In the year ending December 31, 2021, the airport had 19,509 aircraft operations: an average of 53 per day: 51% general aviation, 25% military, 14% air taxi, and 9% airline. At that time, there were 66 aircraft based at SUX: 41 single-engine, 3 multi-engine, 11 jet, 2 helicopters, and 9 military.

==Airline and destinations==
===Passenger===

| Destinations map |

| Airlines | Destinations |
|---|---|
| United Express | Chicago–O'Hare, Denver |

==Accidents and incidents==
- On January 31, 1944, a United States Army Air Forces Douglas C-39 en route to Saint Joseph, Missouri, caught fire shortly after takeoff, crashed and burned. All three crew members died.
- On March 2, 1951, a Mid-Continent Airlines Douglas DC-3 crashed 500 feet short of runway 17 while attempting to land in a snowstorm. The probable cause of the crash was a stall at low altitude while turning to line up on the runway. 16 of 25 occupants were killed in the crash.
- On December 27, 1968, an airplane operating as Ozark Air Lines Flight 982 crashed while taking off from runway 35 at Sioux Gateway Airport en route to Chicago. The plane was inadequately deiced, causing it to have no control after takeoff. The plane rolled violently 90 degrees to the right and then overcorrected to a mild left bank, causing the left wing to strike the ground. The plane came to rest in a flat position 1181 feet past the runway end. There were injuries but no fatalities.
- On July 19, 1989, United Airlines Flight 232, en route from Denver-Stapleton to Philadelphia via Chicago-O'Hare, crashed at Sioux Gateway Airport while attempting an emergency landing. 111 passengers and 1 crew member were killed, while 174 passengers and 10 crew members survived.
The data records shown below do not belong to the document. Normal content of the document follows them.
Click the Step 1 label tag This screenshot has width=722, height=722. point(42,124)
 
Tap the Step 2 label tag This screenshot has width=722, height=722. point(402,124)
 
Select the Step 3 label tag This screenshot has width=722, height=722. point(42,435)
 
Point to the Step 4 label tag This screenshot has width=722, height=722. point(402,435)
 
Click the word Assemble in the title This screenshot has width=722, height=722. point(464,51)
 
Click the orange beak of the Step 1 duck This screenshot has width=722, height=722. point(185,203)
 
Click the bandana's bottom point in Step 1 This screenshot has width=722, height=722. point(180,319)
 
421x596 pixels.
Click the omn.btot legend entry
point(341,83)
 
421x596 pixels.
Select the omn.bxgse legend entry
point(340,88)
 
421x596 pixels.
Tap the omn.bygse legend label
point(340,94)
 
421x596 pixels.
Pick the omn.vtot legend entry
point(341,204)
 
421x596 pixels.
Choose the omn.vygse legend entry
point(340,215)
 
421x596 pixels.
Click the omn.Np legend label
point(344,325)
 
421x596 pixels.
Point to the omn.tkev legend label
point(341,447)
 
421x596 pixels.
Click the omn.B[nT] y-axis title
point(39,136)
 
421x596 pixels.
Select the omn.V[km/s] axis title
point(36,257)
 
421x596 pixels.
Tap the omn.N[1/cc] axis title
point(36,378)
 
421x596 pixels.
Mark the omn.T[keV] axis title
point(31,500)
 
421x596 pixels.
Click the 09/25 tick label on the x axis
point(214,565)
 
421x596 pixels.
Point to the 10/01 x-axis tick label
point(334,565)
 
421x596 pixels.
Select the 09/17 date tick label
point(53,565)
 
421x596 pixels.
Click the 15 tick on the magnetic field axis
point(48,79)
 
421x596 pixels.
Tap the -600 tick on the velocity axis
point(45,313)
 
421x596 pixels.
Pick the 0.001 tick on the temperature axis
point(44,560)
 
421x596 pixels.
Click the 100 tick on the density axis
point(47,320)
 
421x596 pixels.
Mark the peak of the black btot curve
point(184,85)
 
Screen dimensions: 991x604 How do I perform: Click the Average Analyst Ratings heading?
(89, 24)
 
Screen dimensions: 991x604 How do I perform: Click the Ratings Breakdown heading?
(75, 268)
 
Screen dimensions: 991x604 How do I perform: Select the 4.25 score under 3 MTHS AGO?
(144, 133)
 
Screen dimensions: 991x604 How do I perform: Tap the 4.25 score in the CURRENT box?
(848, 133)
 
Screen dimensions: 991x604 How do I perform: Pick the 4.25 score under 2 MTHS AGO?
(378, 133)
The accident was one of the most famous aviation disasters in American history, due to several factors: the nature of the incident (deemed as "unsurvivable", especially as it compared in similarity to the earlier Japan Air Lines Flight 123 crash), the skill of the crew in saving many of the occupants, the survival of so many occupants despite the circumstances and because of the media exposure. The actual footage of the crash was used three years later for the making of the Charlton Heston and James Coburn made-for-TV movie Crash Landing: The Rescue of Flight 232 (1992; also known as A Thousand Heroes) about the beginnings (and ultimate test) of the Woodbury County Disaster Services program.